4 claras de ovo batidas em neve.
01 xícara de açúcar refinado.

Modo de Preparo:
Base: Esmigalhe/misture com a ponta dos dedos a farinha, açúcar e margarina, após feita “farofa”adicione o sal e as gemas, misture até ficar homogêneo, forre uma fôrma de fundo removível, faça furinhos com um garfo e leve ao forno médio até dourar nas pontas. (reserve)
Recheio: Apenas misture os ingredientes e espalhe sobre a base já pré assada.
Cobertura: Bata as claras até ficar em neve, vá adicionando o açúcar e as raspas, espalhando sobre o recheio.
Torta: Leve ao forno baixo pré aquecido até o cobertura ficar castanha como na foto.

Dicas:
– Não sove muito a massa para evitar que crie glúten (sinônimo de elasticidade), fazendo nas pontas dos dedos, mantém aquela textura “clássica” de Pâte Sucrée (massa podre doce)
– Se achar muito difícil trabalhar com a massa, deixe meia hora na geladeira antes de abrir.
– Os furos na base antes de assar são importantes para ela não “subir”, mas mesmo com eles é normal ela crescer um pouco.
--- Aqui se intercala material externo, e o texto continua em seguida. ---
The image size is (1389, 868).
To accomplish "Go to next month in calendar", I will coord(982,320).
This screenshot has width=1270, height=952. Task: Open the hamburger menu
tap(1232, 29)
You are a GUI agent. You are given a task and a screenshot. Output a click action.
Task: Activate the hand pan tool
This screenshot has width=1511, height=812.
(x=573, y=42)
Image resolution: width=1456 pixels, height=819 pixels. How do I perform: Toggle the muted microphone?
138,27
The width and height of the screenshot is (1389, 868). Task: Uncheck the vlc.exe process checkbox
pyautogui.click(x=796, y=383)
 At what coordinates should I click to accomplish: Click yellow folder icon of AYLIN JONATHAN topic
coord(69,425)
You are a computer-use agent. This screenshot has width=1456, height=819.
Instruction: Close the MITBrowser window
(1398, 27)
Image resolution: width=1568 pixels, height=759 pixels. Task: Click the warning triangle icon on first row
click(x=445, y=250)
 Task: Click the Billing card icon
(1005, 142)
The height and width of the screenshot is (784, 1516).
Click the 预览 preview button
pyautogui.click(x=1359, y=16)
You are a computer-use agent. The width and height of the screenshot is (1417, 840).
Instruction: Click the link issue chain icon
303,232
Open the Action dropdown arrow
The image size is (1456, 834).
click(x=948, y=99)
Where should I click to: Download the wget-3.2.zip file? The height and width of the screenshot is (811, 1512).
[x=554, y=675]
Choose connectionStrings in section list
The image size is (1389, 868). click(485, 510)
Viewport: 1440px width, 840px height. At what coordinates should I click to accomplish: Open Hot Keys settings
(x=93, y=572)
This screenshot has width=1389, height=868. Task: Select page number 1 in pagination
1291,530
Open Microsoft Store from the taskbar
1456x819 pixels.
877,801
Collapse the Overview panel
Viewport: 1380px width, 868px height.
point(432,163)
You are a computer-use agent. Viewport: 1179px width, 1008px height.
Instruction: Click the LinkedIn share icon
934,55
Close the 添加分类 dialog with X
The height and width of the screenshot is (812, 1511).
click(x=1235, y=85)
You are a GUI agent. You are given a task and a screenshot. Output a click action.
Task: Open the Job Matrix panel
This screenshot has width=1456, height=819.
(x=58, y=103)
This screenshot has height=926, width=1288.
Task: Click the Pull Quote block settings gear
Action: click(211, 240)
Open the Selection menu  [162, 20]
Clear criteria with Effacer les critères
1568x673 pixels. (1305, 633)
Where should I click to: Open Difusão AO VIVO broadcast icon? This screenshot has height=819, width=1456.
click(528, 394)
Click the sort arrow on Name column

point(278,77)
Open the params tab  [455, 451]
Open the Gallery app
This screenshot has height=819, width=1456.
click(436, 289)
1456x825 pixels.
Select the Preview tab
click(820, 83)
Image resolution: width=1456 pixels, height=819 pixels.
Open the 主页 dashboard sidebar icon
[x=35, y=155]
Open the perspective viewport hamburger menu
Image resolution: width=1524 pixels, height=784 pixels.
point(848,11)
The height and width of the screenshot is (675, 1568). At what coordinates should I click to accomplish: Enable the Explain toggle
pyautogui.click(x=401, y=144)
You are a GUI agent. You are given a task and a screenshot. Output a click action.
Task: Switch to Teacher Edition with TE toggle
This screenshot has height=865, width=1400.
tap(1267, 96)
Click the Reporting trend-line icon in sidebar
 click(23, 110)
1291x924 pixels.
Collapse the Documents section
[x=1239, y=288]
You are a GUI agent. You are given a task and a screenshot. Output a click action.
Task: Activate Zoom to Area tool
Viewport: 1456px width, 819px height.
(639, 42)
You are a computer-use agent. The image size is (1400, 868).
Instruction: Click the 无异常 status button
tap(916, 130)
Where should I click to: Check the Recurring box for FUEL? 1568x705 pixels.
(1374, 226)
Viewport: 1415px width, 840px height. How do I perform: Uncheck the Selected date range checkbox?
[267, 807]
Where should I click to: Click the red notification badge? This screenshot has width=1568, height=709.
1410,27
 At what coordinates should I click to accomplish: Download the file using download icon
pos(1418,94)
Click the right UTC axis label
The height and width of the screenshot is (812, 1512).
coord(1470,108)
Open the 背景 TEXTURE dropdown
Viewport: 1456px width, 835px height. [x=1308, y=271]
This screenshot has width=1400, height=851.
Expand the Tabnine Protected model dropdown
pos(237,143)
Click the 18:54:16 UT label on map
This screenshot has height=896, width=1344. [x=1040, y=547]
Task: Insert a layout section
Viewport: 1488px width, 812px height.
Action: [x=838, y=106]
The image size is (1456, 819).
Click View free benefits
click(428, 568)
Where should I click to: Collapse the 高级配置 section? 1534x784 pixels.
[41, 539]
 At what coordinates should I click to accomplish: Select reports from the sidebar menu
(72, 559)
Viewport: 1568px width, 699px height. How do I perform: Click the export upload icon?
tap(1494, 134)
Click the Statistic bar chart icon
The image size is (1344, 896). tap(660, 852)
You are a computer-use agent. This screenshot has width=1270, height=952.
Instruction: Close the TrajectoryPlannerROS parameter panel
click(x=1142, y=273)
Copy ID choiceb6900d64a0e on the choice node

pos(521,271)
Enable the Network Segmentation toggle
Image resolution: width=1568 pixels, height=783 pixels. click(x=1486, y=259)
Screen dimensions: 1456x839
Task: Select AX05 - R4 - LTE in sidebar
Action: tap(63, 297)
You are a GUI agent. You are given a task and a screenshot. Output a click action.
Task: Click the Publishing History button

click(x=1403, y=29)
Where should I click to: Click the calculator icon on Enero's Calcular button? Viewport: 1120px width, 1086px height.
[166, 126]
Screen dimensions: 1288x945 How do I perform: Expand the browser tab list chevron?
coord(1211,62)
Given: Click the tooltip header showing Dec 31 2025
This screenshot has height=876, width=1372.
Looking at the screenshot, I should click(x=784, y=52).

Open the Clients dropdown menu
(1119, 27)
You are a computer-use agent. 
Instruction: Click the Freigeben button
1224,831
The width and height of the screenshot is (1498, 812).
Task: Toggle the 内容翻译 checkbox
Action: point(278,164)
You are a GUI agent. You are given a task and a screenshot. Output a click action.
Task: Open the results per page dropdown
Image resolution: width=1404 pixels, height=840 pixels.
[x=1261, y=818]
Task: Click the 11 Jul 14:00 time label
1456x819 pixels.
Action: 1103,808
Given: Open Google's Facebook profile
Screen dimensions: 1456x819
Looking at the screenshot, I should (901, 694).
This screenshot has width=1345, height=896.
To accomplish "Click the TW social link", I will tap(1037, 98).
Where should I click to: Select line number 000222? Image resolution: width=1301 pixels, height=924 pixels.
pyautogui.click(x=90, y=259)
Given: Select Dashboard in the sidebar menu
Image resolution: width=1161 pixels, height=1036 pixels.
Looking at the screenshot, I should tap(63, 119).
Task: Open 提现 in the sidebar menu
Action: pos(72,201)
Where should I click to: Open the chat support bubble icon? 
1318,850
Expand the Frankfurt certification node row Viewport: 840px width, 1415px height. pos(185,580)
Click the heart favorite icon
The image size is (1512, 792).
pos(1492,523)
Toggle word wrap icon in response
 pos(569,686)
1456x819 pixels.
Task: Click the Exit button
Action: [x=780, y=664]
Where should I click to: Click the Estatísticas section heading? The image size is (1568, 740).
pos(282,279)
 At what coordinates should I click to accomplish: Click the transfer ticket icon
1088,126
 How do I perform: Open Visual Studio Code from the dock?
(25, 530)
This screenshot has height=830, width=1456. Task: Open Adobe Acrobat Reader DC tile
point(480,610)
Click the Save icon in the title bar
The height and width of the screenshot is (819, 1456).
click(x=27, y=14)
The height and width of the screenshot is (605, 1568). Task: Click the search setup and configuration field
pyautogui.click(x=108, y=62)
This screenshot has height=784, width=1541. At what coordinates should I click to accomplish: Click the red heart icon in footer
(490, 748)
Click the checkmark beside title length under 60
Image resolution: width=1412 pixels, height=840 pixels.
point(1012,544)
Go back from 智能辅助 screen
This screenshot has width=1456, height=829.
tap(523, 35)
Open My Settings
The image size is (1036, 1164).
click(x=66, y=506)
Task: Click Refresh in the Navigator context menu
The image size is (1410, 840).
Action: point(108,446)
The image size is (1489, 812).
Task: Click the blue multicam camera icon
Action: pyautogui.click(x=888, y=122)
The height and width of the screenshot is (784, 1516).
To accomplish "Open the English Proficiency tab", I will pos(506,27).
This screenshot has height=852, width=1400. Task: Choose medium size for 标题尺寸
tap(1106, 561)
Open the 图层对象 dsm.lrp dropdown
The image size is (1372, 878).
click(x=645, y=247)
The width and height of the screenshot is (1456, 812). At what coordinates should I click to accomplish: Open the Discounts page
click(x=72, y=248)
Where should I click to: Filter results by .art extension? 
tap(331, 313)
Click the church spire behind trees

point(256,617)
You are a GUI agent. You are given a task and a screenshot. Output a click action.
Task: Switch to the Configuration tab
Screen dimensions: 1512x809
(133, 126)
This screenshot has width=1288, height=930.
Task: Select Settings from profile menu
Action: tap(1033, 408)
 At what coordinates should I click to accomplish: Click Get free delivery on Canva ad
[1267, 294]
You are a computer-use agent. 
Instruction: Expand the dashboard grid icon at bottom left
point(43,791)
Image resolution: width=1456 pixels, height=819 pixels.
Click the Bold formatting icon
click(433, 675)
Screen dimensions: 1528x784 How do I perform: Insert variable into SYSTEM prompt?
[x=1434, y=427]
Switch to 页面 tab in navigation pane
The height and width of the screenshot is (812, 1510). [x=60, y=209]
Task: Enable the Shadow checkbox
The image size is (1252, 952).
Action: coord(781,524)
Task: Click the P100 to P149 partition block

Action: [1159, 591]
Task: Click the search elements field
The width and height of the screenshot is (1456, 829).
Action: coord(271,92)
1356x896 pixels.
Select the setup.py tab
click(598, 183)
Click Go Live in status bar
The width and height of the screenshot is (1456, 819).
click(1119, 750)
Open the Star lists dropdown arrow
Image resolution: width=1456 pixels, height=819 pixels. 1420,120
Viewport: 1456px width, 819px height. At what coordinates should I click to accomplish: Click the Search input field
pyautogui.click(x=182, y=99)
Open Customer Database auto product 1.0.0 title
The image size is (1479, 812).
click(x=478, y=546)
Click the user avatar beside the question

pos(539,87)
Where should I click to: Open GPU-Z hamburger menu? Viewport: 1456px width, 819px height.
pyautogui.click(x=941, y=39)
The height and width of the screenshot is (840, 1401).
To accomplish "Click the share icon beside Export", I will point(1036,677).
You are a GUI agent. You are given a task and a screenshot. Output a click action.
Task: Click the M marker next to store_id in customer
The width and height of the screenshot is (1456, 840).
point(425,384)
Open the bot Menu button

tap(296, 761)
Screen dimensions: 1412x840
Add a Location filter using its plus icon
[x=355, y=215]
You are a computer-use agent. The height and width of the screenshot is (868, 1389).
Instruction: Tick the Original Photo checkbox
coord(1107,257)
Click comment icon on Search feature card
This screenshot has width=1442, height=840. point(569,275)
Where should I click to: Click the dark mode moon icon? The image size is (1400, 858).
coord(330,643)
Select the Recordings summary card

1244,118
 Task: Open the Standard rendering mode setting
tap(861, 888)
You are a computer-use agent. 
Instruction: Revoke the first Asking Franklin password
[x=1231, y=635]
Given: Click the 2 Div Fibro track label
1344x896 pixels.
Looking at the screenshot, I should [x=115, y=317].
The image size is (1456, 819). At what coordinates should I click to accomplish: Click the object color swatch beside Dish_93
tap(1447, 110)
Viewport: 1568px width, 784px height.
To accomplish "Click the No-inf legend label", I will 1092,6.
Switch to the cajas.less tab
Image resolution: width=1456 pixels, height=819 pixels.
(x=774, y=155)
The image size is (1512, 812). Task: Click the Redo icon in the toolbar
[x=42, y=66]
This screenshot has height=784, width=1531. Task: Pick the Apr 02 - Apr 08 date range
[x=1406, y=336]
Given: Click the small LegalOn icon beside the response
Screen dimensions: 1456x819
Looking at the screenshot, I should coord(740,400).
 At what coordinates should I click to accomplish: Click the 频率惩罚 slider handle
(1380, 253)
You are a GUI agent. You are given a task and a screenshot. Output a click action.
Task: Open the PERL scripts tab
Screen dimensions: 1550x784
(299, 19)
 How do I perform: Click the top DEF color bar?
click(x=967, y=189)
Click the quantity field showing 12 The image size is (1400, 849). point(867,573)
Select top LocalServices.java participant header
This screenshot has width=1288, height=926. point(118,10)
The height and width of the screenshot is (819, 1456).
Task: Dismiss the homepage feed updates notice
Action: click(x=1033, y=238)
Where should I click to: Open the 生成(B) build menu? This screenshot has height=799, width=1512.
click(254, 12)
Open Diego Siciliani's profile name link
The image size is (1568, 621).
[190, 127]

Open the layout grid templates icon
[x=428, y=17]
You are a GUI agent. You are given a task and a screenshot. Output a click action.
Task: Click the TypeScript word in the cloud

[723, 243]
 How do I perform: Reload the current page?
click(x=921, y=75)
Outra técnica é colocar alguns grãos de feijão cru por cima (ou umas bolinhas tipo de gude, feitas para isso mesmo e vendidas em lojas de importados).
– Pode fazer a cobertura usando uma manga de confeiteiro. Eu não tenho paciência, por isso espalho de maneira rústica mesmo, fazendo “estalactites” com as costas da colher, que formam gotículas de caramelo depois de fria (curioso, isso só acontece comigo!).

Curiosidade:
-Sabem por quê o recheio fica durinho? Porquê os meios ácidos talham o leite, fazendo com que a caseína (proteína mais comum do leite) se aglomere e consequentemente se separe do soro. Porém o leite condensado é leite já desidratado e cozido (obviamente sem soro), adicionado de açúcar em uma proporção maior que 50% do seu peso. Assim, ao colocar sumo de limão, a caseína se une e enrijecendo a textura do leite condensado.
– Nos EUA o limão siciliano é chamado de “lemon”, e o limão taiti de “lime”. Por isso a Sprite é supostamente de “sabor lima-limão”.